Взгляд в область идей довершает наше беглое обозрение всего того, что составляет связь между романом Джойса и гомеровым эпосом. Как видим, глубинно-смысловых, «религиозно-философских» связей здесь практически нет. Такие глубинные связи выражали бы общность в видении мира и затрагивали скорей не литературные стороны поэмы, а самое ее существо как не просто поэмы, но – мифа, памятника мифологии. И, судя по всему, подобных связей почти не имеется не только в романе, но и в сознании Джойса, во всем его отношении к Гомеру и «Одиссее». В мемуарных рассказах можно найти об этом отношении немало, на гомерову тему писатель говорил охотно. И во всех разговорах и суждениях – одна стойкая черта: об «Одиссее» говорится всегда как об отличной литературе, Улисс обсуждается как чисто литературный, нисколько не мифологический герой, и о Гомере говорится как о Флобере, как о любом мастере литературного дела. Поэма воспринимается художником как чисто литературное явление, и лишь в таком качестве она и работает в его романе.

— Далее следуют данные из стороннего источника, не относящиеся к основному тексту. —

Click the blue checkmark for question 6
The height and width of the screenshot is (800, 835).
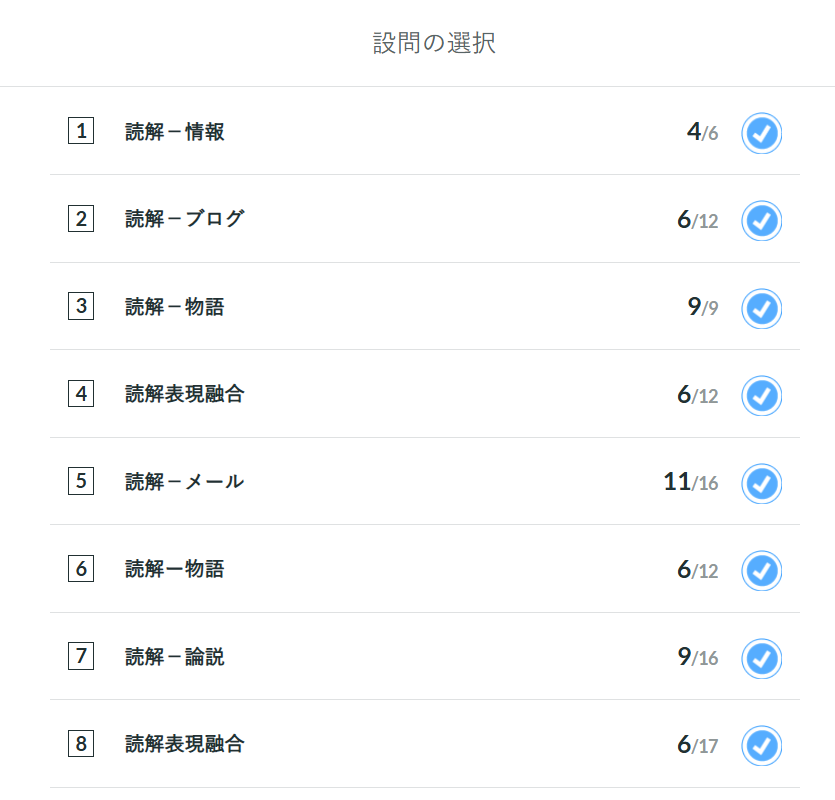pos(762,571)
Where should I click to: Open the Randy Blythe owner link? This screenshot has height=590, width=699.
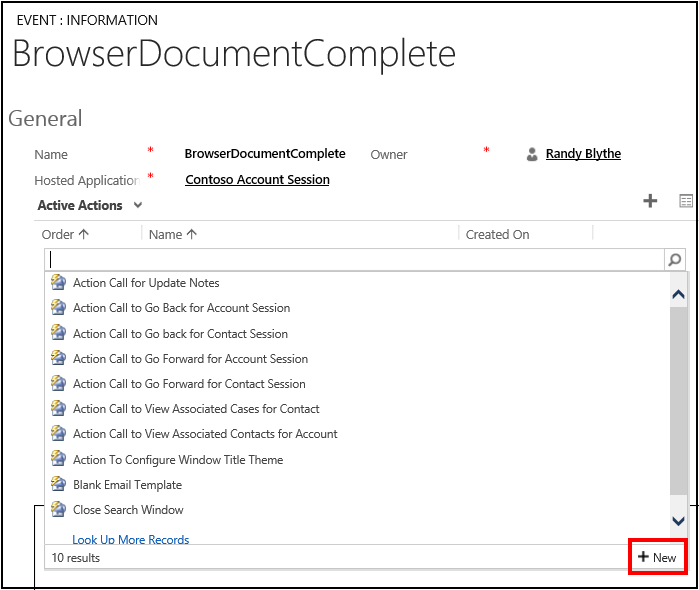click(x=583, y=154)
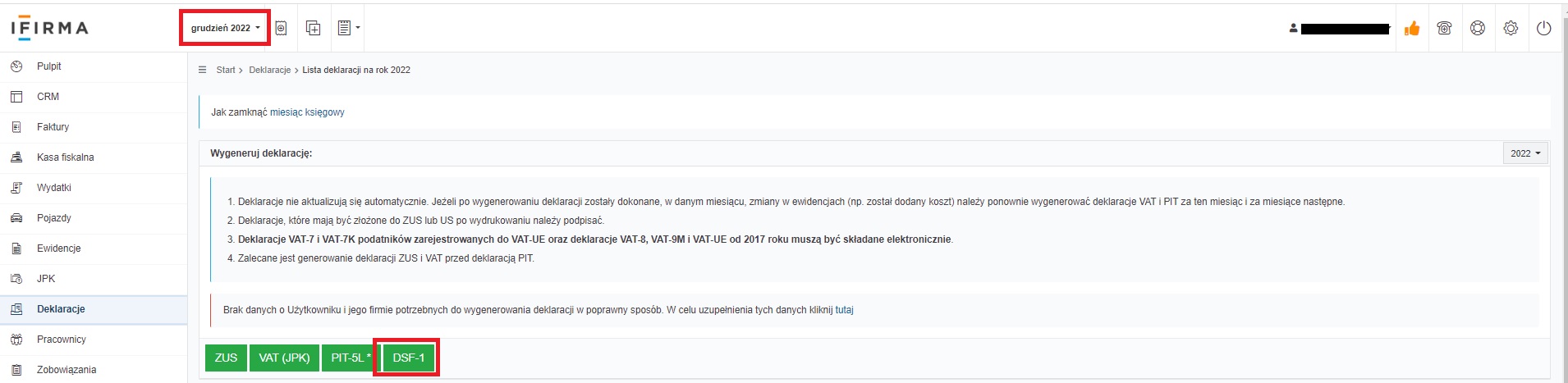Click the VAT (JPK) green button
Viewport: 1568px width, 383px height.
pyautogui.click(x=284, y=358)
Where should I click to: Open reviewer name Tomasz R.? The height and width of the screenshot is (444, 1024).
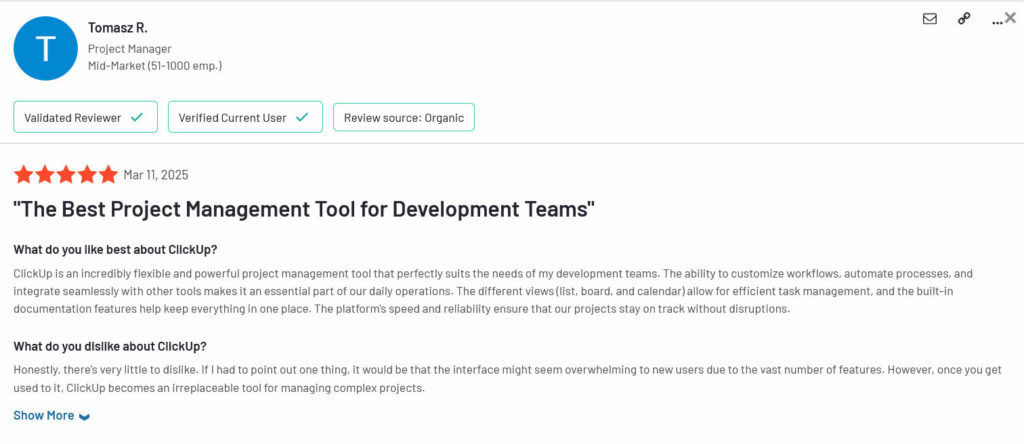[x=117, y=27]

Меж тем, как мы знаем, «Одиссея» – один из главных текстов греческой мифологии, и ее мир – это мир мифа, особая мифическая реальность, что включает в себя мир смертных, здешнее человеческое бытие, и мир богов, бессмертных, представленный в переходную эпоху борьбы светлых олимпийских божеств с реликтами архаического хтонизма, воплощеньями гибельных и ужасных сил. Оба мира вечно переплетаются и сквозят друг в друге, меж ними постоянные переходы и превращения, так что в нашем мире, по древнейшему античному изречению, «всё полно богов», повсюду свидетельства и знаки иного мира. Но в романе Джойса мы не обнаружим даже намека на эту зыблющуюся двойную реальность, в которой – вся внутренняя суть мифа. Ничего удивительного – сама эта реальность для него просто не существует! В эпоху «Улисса» писатель – законченный агностик, и агностиками же он делает и обоих главных героев.